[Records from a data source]
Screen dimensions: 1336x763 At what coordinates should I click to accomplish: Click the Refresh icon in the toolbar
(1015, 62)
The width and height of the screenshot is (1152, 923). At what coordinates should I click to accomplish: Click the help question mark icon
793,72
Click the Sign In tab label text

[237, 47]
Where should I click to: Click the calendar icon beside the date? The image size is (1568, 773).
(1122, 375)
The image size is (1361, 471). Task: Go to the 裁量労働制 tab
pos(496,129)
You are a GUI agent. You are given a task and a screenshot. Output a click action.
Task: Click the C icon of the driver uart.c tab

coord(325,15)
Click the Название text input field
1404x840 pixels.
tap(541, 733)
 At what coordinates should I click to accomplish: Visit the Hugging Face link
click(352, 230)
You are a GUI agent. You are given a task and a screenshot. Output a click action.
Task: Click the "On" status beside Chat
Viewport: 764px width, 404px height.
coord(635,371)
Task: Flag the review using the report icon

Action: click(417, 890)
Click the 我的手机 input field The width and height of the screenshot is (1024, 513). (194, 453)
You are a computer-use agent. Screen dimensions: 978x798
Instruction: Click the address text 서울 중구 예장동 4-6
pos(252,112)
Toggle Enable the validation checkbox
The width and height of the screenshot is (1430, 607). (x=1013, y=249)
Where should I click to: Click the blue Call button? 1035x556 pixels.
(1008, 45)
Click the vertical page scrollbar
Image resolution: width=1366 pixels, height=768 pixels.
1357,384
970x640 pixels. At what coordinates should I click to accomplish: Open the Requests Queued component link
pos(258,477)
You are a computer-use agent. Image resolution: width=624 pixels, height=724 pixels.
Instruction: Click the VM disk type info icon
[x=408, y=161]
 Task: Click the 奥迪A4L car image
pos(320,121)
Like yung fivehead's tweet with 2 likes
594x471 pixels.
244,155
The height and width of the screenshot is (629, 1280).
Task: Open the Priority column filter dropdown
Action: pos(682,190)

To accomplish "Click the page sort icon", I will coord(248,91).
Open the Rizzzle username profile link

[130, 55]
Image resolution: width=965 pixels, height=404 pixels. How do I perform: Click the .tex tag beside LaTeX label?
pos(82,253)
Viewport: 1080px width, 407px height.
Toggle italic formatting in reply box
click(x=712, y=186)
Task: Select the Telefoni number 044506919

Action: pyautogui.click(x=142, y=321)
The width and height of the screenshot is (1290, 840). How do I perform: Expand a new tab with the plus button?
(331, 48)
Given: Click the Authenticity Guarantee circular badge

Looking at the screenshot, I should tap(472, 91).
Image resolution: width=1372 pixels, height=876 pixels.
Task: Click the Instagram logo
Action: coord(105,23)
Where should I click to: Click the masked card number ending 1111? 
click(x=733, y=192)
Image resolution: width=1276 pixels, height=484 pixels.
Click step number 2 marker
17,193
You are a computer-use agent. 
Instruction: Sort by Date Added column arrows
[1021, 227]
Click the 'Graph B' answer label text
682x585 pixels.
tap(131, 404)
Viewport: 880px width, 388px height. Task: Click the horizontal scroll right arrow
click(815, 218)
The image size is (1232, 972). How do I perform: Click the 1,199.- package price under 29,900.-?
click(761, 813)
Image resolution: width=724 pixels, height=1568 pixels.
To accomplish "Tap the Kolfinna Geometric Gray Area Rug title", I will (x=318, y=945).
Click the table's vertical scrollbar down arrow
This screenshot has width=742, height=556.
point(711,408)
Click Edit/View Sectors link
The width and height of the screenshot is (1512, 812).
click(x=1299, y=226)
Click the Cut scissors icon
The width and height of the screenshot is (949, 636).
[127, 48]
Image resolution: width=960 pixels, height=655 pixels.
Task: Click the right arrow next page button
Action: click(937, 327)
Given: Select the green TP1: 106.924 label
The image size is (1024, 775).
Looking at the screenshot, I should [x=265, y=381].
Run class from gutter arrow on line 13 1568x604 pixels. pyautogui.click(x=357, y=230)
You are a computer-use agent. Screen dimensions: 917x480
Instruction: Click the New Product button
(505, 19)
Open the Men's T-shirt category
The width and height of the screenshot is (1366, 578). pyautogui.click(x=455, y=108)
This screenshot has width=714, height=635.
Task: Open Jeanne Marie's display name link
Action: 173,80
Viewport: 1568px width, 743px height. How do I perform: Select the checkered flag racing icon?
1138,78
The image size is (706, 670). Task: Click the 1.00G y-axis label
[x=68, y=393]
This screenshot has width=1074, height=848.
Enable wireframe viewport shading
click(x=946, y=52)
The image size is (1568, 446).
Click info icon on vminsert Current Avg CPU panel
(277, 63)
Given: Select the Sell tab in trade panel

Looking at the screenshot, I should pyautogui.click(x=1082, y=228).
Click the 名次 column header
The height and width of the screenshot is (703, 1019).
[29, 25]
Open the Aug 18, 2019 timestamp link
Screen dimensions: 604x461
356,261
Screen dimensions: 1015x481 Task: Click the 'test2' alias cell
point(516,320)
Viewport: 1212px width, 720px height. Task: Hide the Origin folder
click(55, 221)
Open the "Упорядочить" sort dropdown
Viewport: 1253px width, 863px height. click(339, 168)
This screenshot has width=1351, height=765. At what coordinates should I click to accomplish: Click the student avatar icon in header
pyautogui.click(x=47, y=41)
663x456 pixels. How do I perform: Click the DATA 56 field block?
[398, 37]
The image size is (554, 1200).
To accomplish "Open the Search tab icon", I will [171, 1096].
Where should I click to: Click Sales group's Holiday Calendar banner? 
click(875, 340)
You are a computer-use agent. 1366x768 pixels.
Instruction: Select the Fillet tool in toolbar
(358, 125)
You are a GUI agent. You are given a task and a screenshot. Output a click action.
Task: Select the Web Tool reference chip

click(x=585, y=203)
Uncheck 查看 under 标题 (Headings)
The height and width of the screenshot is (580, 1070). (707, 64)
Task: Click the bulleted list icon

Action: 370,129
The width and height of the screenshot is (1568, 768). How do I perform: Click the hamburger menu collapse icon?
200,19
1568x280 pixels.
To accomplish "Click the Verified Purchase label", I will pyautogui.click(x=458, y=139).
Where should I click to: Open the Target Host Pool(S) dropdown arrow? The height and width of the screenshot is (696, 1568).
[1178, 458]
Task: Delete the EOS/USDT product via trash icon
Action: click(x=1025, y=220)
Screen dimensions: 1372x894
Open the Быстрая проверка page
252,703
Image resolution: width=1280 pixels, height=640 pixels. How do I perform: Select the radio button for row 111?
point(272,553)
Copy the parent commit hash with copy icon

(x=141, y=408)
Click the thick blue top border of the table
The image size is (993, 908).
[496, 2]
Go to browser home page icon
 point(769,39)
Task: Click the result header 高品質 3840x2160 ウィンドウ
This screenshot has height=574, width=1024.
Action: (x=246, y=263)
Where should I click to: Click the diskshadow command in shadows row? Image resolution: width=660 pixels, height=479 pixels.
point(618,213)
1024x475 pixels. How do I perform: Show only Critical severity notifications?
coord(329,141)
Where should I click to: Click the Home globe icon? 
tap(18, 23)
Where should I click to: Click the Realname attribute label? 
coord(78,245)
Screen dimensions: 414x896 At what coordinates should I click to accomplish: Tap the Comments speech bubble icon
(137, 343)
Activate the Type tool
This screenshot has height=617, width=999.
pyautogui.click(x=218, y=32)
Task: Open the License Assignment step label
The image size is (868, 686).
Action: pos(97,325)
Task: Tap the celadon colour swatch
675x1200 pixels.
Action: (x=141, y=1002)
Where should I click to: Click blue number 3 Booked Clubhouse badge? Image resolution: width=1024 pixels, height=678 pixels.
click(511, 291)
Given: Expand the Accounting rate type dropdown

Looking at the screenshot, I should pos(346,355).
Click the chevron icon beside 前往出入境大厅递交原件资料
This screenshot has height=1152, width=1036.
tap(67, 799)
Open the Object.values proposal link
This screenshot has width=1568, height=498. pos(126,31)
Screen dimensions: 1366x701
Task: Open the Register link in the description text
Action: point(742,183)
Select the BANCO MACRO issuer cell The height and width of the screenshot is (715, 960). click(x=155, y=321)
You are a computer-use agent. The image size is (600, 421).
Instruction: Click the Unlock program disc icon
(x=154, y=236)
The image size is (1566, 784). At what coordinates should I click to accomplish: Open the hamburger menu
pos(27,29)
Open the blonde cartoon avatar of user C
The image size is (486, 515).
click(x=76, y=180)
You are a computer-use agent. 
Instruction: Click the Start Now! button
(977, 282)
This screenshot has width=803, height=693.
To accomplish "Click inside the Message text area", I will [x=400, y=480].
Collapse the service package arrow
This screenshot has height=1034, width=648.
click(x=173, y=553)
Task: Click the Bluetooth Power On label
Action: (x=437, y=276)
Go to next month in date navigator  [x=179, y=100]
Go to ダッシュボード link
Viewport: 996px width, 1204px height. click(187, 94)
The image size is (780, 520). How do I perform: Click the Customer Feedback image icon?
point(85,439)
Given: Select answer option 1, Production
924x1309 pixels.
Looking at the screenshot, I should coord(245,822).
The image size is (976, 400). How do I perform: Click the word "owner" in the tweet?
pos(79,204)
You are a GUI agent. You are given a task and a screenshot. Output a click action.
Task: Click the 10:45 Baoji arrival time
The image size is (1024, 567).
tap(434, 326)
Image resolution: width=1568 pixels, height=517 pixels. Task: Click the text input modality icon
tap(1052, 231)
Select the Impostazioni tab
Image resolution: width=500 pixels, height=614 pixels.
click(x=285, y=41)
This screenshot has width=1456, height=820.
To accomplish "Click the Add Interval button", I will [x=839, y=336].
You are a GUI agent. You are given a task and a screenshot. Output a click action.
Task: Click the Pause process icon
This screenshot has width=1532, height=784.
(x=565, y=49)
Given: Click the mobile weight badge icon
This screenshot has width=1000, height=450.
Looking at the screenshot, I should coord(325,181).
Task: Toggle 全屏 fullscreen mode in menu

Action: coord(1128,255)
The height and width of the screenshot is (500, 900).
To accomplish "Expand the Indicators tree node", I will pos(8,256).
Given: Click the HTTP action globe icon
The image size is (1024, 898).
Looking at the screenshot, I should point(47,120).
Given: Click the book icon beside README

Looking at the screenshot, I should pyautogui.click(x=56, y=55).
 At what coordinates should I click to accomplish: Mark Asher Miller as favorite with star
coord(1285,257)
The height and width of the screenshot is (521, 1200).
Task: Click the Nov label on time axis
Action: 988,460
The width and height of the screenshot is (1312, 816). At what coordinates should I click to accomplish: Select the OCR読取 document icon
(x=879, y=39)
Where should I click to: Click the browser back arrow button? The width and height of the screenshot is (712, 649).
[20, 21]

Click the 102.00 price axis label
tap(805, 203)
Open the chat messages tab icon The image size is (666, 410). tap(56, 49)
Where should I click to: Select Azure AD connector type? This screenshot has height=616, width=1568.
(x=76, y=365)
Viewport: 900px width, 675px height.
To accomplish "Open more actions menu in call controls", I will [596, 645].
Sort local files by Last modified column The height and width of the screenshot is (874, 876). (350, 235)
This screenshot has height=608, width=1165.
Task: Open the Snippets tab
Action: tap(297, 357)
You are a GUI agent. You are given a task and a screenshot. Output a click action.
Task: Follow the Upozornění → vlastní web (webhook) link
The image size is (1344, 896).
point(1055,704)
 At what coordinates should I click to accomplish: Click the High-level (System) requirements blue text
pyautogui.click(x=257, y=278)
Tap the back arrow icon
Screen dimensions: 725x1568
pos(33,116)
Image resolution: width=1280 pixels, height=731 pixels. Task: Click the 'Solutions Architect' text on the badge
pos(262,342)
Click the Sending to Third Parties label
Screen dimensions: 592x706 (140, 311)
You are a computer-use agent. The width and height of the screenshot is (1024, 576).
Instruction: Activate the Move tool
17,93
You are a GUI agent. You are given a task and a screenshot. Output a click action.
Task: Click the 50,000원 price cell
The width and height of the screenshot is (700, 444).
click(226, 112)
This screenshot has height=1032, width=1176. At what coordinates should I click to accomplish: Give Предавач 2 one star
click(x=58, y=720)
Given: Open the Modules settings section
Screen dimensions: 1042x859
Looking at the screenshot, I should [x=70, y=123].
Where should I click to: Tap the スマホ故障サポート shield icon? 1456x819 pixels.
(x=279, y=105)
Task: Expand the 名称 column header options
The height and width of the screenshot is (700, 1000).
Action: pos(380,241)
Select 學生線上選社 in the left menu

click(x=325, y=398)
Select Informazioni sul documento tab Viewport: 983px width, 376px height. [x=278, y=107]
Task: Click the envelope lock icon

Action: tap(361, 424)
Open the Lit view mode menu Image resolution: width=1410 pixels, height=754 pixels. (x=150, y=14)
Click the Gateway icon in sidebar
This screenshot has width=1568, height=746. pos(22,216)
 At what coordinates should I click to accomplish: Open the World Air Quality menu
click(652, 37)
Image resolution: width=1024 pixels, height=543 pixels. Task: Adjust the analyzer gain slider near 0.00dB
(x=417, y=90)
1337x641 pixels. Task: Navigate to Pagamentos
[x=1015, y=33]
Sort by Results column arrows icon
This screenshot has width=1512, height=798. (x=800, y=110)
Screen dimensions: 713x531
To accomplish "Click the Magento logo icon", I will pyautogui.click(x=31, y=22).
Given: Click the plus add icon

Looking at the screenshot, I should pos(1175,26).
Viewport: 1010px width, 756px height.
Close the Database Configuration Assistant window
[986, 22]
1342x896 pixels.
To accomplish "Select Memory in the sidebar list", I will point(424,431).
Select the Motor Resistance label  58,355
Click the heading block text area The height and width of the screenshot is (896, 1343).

• **GOAL OF THE EXERCISE**
For each line above that has the word "computer", add one to a tally, and report the final tally alone.

• **PROBLEM SOLUTION**
8